SUPPLIED DATA
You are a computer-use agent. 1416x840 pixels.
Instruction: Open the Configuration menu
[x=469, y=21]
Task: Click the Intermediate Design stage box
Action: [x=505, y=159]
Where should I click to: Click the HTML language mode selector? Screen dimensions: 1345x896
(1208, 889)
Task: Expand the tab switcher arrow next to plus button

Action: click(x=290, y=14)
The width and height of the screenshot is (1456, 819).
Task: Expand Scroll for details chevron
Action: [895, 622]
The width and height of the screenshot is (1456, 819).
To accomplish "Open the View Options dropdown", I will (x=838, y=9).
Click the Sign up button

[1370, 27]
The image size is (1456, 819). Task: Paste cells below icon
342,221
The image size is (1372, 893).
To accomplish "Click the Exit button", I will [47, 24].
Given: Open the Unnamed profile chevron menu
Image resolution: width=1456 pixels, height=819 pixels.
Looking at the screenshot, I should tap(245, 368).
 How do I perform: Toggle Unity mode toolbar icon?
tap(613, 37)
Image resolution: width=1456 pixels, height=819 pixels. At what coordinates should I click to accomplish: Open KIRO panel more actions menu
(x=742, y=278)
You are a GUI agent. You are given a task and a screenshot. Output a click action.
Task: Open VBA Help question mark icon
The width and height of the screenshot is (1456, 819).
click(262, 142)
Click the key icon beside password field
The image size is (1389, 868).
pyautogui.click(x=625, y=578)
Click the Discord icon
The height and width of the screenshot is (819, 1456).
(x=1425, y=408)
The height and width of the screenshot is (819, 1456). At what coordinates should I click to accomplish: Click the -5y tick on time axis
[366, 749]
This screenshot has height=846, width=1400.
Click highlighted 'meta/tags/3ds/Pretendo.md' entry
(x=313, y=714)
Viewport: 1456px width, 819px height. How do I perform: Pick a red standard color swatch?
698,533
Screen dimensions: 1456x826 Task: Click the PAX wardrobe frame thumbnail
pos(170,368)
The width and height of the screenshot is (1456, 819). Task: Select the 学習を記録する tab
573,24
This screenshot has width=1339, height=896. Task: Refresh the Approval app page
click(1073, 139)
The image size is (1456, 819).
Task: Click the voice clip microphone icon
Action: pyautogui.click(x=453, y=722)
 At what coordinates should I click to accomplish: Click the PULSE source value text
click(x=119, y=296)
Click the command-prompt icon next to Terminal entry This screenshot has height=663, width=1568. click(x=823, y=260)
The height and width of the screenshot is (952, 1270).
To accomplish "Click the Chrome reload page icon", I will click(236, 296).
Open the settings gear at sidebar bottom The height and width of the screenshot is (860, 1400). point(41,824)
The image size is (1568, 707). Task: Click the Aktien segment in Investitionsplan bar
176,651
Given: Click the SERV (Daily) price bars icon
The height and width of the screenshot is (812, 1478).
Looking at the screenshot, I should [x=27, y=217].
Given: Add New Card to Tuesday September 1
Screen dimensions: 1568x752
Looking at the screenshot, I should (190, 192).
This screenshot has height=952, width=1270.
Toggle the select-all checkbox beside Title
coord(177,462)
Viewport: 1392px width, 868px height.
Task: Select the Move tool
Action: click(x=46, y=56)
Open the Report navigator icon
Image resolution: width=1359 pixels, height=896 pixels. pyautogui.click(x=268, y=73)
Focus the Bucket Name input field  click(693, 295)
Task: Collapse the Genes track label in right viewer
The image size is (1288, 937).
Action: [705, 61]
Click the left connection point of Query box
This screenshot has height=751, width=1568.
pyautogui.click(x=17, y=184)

WORK REQUEST
Each line in the listing above from the one containing "Instruction: Open the Configuration menu" through the one containing "Given: Open the Unnamed profile chevron menu" should be repeated exactly, and no other line.

WRITTEN ANSWER
Instruction: Open the Configuration menu
[x=469, y=21]
Task: Click the Intermediate Design stage box
Action: [x=505, y=159]
Where should I click to: Click the HTML language mode selector? Screen dimensions: 1345x896
(1208, 889)
Task: Expand the tab switcher arrow next to plus button

Action: click(x=290, y=14)
The width and height of the screenshot is (1456, 819).
Task: Expand Scroll for details chevron
Action: [895, 622]
The width and height of the screenshot is (1456, 819).
To accomplish "Open the View Options dropdown", I will (x=838, y=9).
Click the Sign up button

[1370, 27]
The image size is (1456, 819). Task: Paste cells below icon
342,221
The image size is (1372, 893).
To accomplish "Click the Exit button", I will [47, 24].
Given: Open the Unnamed profile chevron menu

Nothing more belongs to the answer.